Mowglinomade > Plus j'avance dans la vie, plus je me dis que ce sont tous les moments y compris les plus durs qui sont la vie. Que ce n'est pas toujours facile, c'est sûr, que l'on n'est pas toujours en train d'attendre les premières notes d'un concert en compagnie de quelqu'un que l'on aime et avec un bon thé et une part de moelleux au chocolat au creux de l'estomac ;-) Mais que c'est cet équilibre que l'on arrive à conserver, entre les bons et les mauvais moments, qui fait la vie. La nôtre.

valérie > Merci beaucoup, ça me touche à mon tour de lire ça.

Cécile > On a tendance à vouloir tout faire, tous seuls tous les deux dans ce deuil.

Une chose qui m'a beaucoup surprise, c'était le fait qu'aux obsèques, des parents et des amis sont allés jusqu'au cercueil de notre fils pour y déposer une rose. Je ne m'attendais pas du tout à ça parce que dans ma tête, ils ne le connaissaient pas et n'avaient aucune expérience de lui et donc ne pouvaient être présents ce jour-là que pour nous soutenir, nous les parents, et non pour lui dire adieu à lui. Ça m'a vraiment étonnée.

Et puis j'ai appris, j'ai vu que l'on est réellement très entourés, soutenus. Je ne pensais pas que c'était le cas, pas à ce point, je pensais que l'on resterait essentiellement seuls, alors que l'on est finalement obligés de se préserver volontairement des moments à nous plutôt que de chercher la compagnie des autres. Je pensais qu'on leur ferait peur, habillés de la perte de ce fils que personne à part nous n'a rencontré.

Alors, finalement, il y a des choses que l'on souhaite garder pour nous. Je crois que ranger cette chambre fait partie de notre chemin nécessaire, qu'il faut que l'on passe par là pour nous soulager nous-mêmes et pouvoir y penser en se disant "on l'a fait". En se disant que l'on a fait ce que l'on devait faire. Pour nous, puisque pour lui on n'a rien pu faire.

Sinon, pour Mr Cheval, faudrait que je commence par prendre les mesures de ses grandes oreilles ;-)

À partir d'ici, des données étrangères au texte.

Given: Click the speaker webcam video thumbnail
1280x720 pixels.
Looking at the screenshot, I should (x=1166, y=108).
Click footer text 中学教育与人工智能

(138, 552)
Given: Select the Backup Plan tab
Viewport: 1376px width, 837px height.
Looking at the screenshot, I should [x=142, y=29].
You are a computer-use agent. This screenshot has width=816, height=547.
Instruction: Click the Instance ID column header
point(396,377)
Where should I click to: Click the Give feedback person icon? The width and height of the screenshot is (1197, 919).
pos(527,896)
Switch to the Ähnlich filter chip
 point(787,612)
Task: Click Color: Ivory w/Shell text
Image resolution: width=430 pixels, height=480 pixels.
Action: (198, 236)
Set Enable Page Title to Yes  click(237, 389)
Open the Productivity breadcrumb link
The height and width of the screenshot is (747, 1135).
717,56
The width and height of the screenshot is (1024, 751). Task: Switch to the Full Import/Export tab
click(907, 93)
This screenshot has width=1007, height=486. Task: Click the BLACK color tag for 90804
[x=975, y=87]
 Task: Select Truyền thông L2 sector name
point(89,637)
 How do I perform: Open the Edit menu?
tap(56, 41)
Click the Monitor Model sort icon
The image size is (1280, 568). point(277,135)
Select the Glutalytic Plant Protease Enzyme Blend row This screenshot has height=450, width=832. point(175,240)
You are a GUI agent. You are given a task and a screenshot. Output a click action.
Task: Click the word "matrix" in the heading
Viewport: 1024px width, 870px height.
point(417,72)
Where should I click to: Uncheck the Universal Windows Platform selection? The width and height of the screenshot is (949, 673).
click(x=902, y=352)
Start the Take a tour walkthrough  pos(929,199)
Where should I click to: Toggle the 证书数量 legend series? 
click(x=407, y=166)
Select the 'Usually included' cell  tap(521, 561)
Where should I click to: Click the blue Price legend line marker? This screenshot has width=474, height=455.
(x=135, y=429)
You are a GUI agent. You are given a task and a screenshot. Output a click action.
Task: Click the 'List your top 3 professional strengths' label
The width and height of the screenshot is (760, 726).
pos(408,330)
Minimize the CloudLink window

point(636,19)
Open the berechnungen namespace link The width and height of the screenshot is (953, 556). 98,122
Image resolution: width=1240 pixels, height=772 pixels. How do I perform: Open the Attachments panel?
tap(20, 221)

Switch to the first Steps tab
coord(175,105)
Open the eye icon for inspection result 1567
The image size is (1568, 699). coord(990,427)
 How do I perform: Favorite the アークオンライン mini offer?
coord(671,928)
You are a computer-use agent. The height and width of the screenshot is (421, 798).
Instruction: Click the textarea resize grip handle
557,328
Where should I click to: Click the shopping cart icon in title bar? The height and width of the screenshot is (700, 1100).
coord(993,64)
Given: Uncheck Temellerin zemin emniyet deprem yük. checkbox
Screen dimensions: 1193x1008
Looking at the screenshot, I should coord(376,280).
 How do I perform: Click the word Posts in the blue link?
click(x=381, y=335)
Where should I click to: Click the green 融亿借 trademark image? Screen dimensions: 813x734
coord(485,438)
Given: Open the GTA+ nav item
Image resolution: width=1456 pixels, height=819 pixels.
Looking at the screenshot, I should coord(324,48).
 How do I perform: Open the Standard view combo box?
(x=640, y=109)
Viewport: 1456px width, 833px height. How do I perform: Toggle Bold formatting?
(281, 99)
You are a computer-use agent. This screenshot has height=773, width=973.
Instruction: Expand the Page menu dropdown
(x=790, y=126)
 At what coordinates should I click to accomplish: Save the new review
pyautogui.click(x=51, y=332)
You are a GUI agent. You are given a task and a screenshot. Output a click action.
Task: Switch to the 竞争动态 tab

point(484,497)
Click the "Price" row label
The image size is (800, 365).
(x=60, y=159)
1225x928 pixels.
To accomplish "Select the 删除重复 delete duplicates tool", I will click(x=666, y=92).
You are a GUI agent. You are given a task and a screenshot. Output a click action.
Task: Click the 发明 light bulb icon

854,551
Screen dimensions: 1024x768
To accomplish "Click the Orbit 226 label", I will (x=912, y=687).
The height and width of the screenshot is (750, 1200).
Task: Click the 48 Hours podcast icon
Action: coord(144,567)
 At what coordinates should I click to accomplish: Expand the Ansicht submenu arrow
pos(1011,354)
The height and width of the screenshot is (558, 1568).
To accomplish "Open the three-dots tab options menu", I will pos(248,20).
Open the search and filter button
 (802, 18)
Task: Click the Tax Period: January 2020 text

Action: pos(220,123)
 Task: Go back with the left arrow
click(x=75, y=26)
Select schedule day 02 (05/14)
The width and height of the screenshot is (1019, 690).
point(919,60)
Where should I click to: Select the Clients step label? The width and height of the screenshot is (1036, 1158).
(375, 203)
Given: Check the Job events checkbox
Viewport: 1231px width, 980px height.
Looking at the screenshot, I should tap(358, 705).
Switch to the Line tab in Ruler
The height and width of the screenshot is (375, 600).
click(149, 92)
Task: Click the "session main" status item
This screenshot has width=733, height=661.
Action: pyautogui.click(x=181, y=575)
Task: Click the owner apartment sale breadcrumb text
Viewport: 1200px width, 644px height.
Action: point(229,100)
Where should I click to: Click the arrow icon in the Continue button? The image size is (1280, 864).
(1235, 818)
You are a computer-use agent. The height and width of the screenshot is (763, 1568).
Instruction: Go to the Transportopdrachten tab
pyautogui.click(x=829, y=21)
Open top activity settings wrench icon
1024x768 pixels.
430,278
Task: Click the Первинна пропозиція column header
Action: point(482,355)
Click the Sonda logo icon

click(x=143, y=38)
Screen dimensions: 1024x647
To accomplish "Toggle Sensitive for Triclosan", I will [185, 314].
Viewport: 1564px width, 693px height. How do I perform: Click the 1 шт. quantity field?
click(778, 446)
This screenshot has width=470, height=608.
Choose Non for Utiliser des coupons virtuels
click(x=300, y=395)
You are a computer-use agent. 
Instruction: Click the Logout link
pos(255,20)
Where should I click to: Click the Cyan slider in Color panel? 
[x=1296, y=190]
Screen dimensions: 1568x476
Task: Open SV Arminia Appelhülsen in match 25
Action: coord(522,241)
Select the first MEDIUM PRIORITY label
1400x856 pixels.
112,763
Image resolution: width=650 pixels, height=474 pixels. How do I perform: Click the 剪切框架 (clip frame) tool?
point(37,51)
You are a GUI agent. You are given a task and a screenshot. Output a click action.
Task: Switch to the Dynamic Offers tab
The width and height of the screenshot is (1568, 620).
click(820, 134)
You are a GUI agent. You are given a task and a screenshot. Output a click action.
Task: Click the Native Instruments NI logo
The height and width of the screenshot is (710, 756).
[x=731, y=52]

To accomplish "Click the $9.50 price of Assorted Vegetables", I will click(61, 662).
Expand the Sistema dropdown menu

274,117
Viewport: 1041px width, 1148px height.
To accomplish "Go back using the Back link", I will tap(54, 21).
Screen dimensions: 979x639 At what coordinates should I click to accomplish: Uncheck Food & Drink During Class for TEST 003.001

Valérie de Haute Savoie a dit...

Oui M'irza, je crois qu'il faut que ce soit vous qui fassiez cela. Cela me semble être de l'ordre de l'accompagner aussi. Un enfant, tu sais, est en réalité dans la famille bien avant la naissance. Il est déjà investi de beaucoup d'amour de toute part. Une amie ayant elle aussi perdu son enfant à la naissance et qui m'était très chère, m'avait fait lire le si beau livre de Camille Laurens "Philippe" qui racontait justement l'enfant bien avant même qu'il soit conçu.
Bien sûr tes amis, tes parents pleuraient votre douleur, mais aussi ce petit garçon qui faisait partie intégrante de la famille et qu'ils aimaient.

Lise a dit...

Je pense très fort à toi.
Les mots s'envolent...

La vie curieuse a dit...

Je crois que l'on a besoin, un certain temps, de traces très fortes de ceux qui nous manquent. Quand j'ai compris, avec mon corps et mes émotions et pas seulement ma tête, que J. avait sa place en moi, j'ai moins ressenti le besoin de voir les photos, de garder des souvenirs ...
Peut-être que la paralysie est une étape nécessaire.

Anonyme a dit...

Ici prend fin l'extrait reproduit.